Experience the heartwarming comfort of **Savory Chicken with Rice**, a one-pan wonder that combines tender, golden-seared chicken thighs with perfectly seasoned long-grain rice and colorful vegetables. Infused with aromatic onion, garlic, and a hint of paprika, this dish is slow-simmered in rich chicken broth to create layers of irresistible flavor. Sweet carrots, vibrant peas, and a touch of parsley complete this wholesome, family-friendly meal. Ready in just an hour, this recipe is ideal for busy weeknights or casual dinner gatherings, offering a satisfying medley of textures and tastes in every bite. Whether you're looking for a cozy, home-cooked favorite or a filling dinner option, **Savory Chicken with Rice** is sure to please. Keywords: chicken and rice recipe, one-pan comfort food, hearty dinner ideas, easy weeknight meals.
Begin by preparing the ingredients: dice the onion, mince the garlic, and slice the carrots into thin rounds.
Heat olive oil in a large skillet or a Dutch oven over medium-high heat.
Season the chicken thighs with salt and pepper on both sides.
When the oil is hot, add the chicken thighs skin-side down and sear until golden brown, about 5-6 minutes per side. Remove the chicken from the pan and set aside.
In the same pan, add the diced onion and minced garlic. Sauté until the onion is translucent and the garlic is fragrant, about 2-3 minutes.

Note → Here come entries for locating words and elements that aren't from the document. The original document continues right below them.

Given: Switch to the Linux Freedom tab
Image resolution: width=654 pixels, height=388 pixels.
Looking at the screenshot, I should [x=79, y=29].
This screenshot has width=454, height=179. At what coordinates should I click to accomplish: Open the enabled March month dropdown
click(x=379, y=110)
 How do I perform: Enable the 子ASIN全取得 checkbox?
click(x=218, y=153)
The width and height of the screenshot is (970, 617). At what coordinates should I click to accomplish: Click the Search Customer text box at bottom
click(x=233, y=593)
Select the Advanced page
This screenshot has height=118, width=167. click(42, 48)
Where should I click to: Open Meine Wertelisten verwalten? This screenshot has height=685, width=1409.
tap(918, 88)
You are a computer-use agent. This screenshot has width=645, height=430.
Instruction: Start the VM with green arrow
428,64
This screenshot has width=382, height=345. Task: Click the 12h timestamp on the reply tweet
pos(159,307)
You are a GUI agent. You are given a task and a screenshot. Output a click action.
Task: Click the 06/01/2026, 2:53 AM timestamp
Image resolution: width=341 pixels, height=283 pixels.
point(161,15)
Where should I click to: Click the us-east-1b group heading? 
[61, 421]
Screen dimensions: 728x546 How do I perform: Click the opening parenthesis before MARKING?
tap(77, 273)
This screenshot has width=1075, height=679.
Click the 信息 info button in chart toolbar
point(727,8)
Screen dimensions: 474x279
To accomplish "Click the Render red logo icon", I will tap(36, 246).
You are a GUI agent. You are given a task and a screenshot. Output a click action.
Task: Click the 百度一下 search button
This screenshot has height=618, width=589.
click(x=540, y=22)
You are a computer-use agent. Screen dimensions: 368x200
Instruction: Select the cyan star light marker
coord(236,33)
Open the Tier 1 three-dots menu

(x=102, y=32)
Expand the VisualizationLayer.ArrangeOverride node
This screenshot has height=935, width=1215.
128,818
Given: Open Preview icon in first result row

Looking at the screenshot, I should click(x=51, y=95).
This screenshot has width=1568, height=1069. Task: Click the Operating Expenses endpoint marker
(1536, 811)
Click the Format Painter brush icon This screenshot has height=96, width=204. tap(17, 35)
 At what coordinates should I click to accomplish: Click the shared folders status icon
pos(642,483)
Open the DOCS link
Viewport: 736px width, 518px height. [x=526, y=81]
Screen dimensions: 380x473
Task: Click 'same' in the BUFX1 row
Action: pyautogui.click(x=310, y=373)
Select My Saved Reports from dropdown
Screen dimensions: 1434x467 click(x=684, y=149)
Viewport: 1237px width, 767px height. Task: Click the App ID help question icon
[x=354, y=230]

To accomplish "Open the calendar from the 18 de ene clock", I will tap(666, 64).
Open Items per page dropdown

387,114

Add the carrots and stir to combine, cooking for another 2 minutes.
Add the long-grain rice to the skillet and stir to coat the rice with the oil and vegetable mixture, about 1 minute.
Pour in the chicken broth and add the bay leaf, paprika, and a pinch of additional salt.
Return the chicken thighs to the pan, nestling them among the rice and vegetables. Bring the mixture to a boil.
Cover the skillet with a lid, reduce the heat to low, and let it simmer for 20 minutes.
After 20 minutes, remove the lid and stir in the frozen peas, ensuring they are evenly distributed.
Cover and cook for another 5 minutes, allowing the peas to soften and the rice to finish cooking.
Once the rice is tender and the chicken is cooked through, remove the bay leaf.
Sprinkle the dish with freshly chopped parsley before serving.
Serve hot, ensuring each plate has a generous portion of chicken, rice, and vegetables.
Calories |
2405 | ||
|---|---|---|---|
% Daily Value* |
|||
| Total Fat | 105.4 g | 135% | |
| Saturated Fat | 26.6 g | 133% | |
| Polyunsaturated Fat | 2.8 g | ||
| Cholesterol | 640 mg | 213% | |
| Sodium | 4698 mg | 204% | |
| Total Carbohydrate | 147.1 g | 53% | |
| Dietary Fiber | 17.3 g | 62% | |
| Total Sugars | 24.5 g | ||
| Protein | 208.6 g | 417% | |
| Vitamin D | 1.2 mcg | 6% | |
| Calcium | 333 mg | 26% | |
| Iron | 16.5 mg | 92% | |
| Potassium | 3591 mg | 76% | |
*The % Daily Value tells you how much a nutrient in a serving of food contributes to a daily diet. 2,000 calories a day is used for general nutrition advice.